The Suffolk County District Attorney's office has filed paperwork to end the prosecution of Kevin Williams for the murder of Jose Williams at a Washington Street gas station last month.
The filing of a nolle prosequi declaration today comes a week after the Suffolk County District Attorney's office asked a judge to release Williams on his own recognizance. In a statement, DA John Pappas said:
We don’t force the evidence to fit the case. We follow the facts wherever they lead, and today they led us to this decision. The investigation remains open, it remains active, and it remains a priority for us.

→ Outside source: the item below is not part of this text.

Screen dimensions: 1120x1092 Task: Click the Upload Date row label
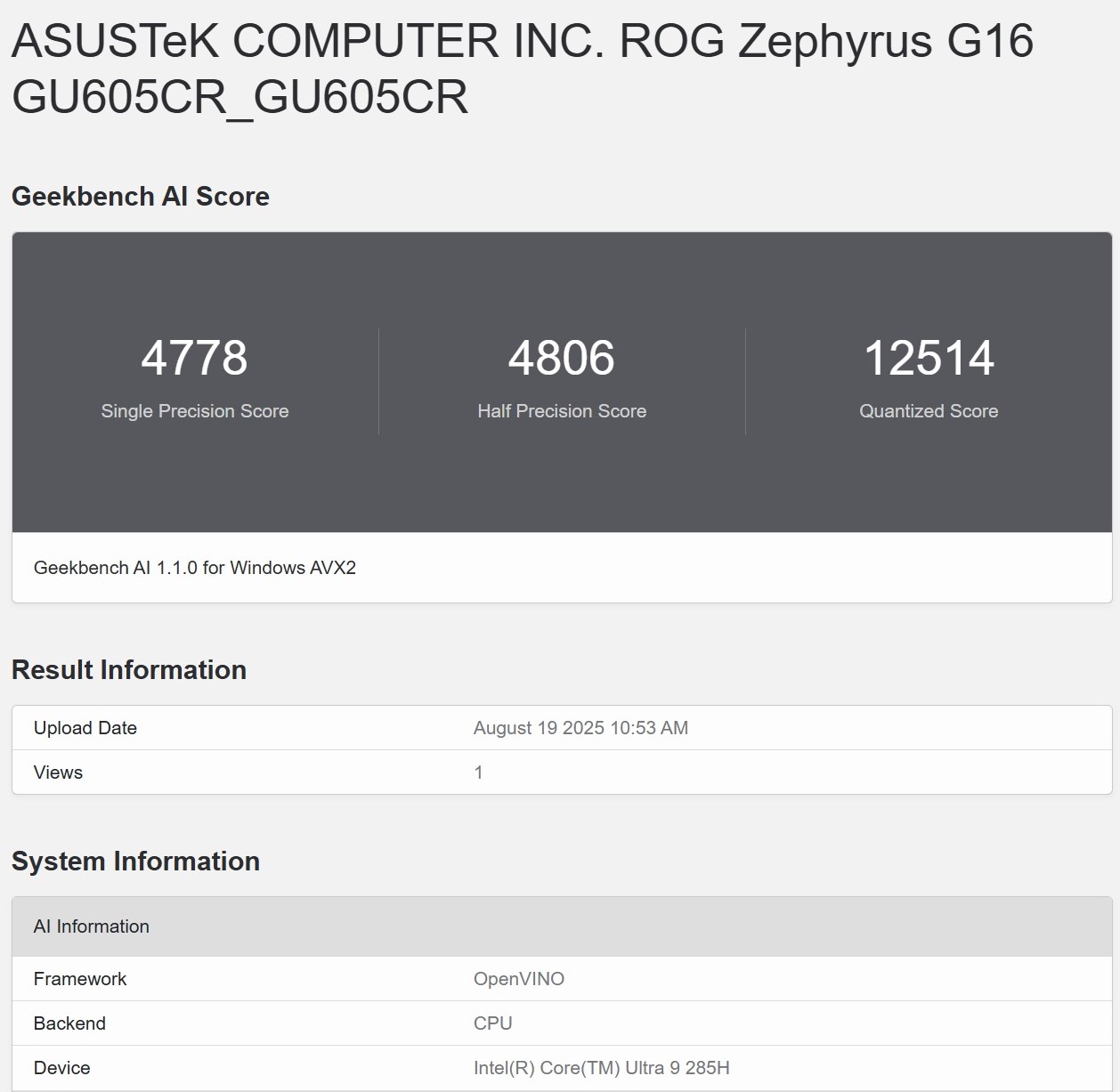point(85,728)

Jose Williams, 68, was found fatally shot at the Fabian gas station around 11:30 p.m. on Oct. 5.
At Kevin Williams's arraignment a few days later, his lawyer argued Williams was innocent and said he had no motive: He'd just gotten paid at his job at a Taunton Jiffy Lube and he was getting ready to help his family move from Dorchester to the South Shore the next morning.
The DA's office today blamed Kevin Williams's attorney, Aviva Jeruchim, for part of the delay in dropping the charges:
Prosecutors said Williams’ arrest was supported by a detailed description of the assailant by an independent percipient witness at the scene; a positive identification of Williams as the gunman; and corroborating video footage – circumstances that clearly supported probable cause for the initial charges. In the weeks that followed, detectives continued to seek and gather evidence from multiple sources, and prosecutors fought in court to obtain potentially exculpatory evidence from Williams’ attorney and were forced to send grand jury subpoenas in order to obtain alibi testimony.

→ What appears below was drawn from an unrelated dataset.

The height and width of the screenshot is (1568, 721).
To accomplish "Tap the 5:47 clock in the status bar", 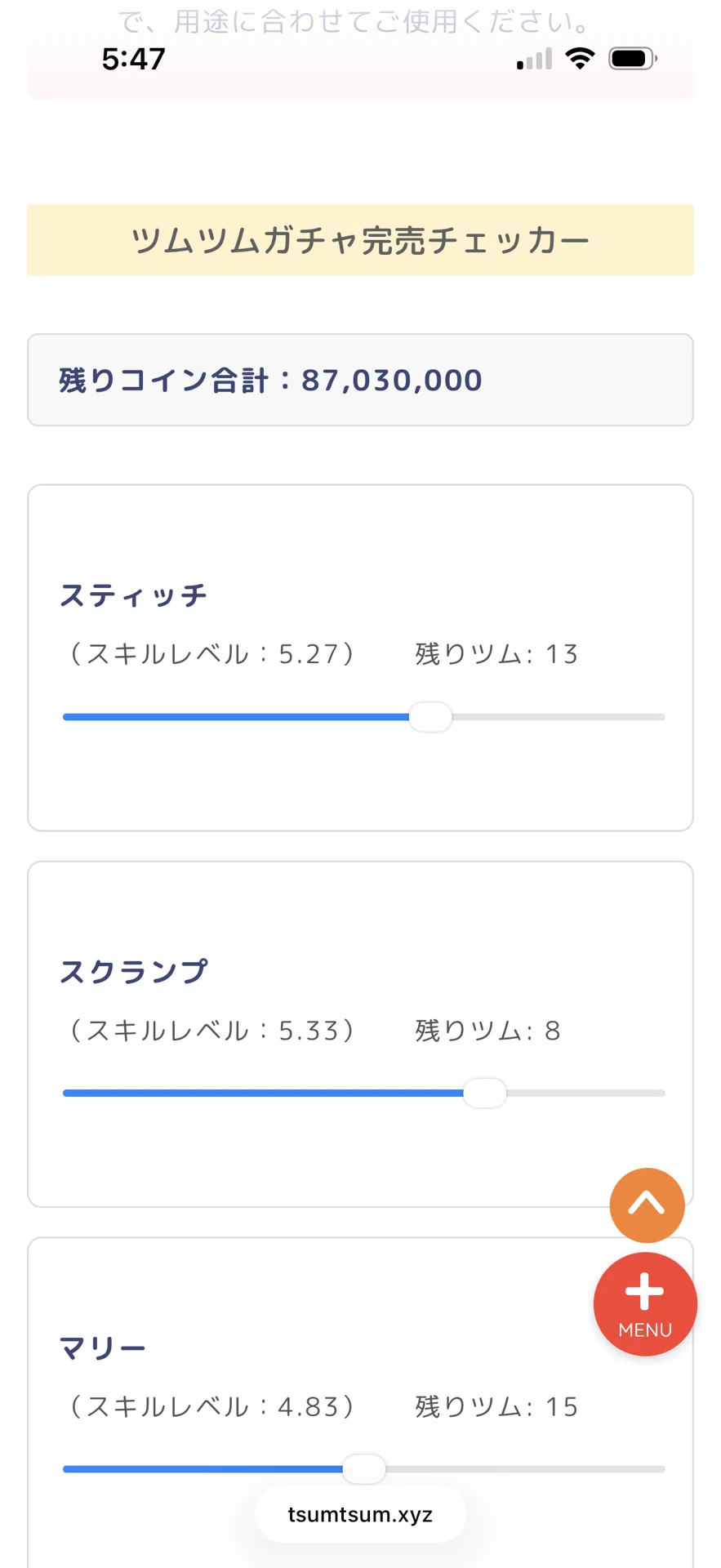I will 133,59.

Kevin Williams's family had planned a press conference outside Dorchester Municipal Court for Monday - the date originally set for his next court hearing - to press for a formal apology for the charges.
The Dorchester Reporter reported on Wednesday that a family spokesman - former Boston NAACP president Michael Curry - had blasted what he called a false arrest that resulted from "blatant racial profiling:"
This was simply a rush by the Boston Police to arrest someone for this horrific crime. We waited patiently for close to five weeks for the BPD and the Suffolk County DA’s Office to get this one right, while they had a young African American man with no history of violent crimes, no propensity to commit such an act, and with tremendous promise sitting in jail - traumatized by a system that appeared deaf, dumb and blind to his innocence.